*MATERIAL PROVIDED*:

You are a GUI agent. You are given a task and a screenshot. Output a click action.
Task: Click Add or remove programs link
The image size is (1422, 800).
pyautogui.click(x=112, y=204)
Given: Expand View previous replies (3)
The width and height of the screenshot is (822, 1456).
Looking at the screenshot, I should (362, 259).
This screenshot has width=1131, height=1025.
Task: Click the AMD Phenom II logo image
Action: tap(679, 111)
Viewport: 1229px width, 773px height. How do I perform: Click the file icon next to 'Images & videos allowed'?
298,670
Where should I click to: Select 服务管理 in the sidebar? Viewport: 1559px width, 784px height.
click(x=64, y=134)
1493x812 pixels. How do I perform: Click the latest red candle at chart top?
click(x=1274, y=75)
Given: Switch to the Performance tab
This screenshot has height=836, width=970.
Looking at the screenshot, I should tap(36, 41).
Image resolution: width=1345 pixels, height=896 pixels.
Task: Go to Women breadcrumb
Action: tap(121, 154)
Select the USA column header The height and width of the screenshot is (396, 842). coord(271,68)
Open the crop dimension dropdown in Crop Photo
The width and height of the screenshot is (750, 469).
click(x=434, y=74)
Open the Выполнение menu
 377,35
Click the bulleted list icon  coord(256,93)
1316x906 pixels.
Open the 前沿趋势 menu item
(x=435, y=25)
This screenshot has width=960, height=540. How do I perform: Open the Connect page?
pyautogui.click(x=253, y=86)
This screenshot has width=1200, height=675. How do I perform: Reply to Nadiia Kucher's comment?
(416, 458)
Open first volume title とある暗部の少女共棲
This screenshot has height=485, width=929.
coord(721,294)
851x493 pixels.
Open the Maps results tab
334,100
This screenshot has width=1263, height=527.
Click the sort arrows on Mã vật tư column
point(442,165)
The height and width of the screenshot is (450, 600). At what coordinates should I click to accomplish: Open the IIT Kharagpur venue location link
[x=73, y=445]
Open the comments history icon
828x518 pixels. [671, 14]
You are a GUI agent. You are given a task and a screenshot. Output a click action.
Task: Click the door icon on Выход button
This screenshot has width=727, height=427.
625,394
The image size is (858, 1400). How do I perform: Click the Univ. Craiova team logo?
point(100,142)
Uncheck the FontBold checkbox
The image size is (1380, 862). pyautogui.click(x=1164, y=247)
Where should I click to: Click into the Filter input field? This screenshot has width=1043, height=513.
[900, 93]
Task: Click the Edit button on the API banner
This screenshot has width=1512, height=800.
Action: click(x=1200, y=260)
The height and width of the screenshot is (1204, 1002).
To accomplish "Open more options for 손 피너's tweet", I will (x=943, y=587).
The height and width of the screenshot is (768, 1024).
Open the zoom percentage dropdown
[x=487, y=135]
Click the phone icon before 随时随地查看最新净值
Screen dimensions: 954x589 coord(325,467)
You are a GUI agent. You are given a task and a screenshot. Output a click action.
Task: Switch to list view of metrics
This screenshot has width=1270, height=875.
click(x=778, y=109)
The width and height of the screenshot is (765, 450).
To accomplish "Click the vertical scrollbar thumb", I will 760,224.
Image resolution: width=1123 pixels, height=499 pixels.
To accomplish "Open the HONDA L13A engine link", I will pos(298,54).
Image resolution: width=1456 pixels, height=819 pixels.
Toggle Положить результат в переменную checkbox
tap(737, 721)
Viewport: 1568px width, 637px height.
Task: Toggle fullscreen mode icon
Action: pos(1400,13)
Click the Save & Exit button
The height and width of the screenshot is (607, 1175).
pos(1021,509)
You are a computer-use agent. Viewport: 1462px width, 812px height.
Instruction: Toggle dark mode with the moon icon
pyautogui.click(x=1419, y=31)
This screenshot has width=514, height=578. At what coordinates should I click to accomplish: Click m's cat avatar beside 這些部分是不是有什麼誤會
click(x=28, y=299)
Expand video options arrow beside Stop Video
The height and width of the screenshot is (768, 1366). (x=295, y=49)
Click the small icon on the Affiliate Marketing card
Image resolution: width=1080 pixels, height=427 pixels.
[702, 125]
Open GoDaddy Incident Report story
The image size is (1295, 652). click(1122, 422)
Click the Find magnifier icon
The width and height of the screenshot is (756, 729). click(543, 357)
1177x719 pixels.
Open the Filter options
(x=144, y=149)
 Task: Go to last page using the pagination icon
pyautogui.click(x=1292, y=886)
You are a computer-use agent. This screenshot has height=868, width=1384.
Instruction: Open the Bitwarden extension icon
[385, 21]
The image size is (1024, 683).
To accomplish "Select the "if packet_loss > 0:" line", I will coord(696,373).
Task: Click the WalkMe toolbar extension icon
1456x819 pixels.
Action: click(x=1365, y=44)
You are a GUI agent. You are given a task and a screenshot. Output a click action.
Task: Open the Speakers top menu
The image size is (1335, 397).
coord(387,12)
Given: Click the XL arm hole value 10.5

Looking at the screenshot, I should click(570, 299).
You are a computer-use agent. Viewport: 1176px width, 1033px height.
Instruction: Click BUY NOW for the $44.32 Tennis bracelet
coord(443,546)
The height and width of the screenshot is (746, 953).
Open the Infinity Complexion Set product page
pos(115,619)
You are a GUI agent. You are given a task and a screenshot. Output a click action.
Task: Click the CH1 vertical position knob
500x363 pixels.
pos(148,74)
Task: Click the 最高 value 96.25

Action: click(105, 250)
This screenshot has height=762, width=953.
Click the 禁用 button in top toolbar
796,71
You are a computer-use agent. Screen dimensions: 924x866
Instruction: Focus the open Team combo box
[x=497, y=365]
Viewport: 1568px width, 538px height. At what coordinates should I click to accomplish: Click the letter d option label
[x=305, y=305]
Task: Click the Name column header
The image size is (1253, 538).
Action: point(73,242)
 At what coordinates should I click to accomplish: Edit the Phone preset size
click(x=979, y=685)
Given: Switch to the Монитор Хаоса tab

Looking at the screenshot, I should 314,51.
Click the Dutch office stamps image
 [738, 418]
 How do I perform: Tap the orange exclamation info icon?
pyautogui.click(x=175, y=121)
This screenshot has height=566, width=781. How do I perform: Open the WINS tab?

*YOUR TASK*:
Where a line above contains the word "header", copy that line.

*RESULT*:
Select the USA column header The height and width of the screenshot is (396, 842). coord(271,68)
Task: Click the Name column header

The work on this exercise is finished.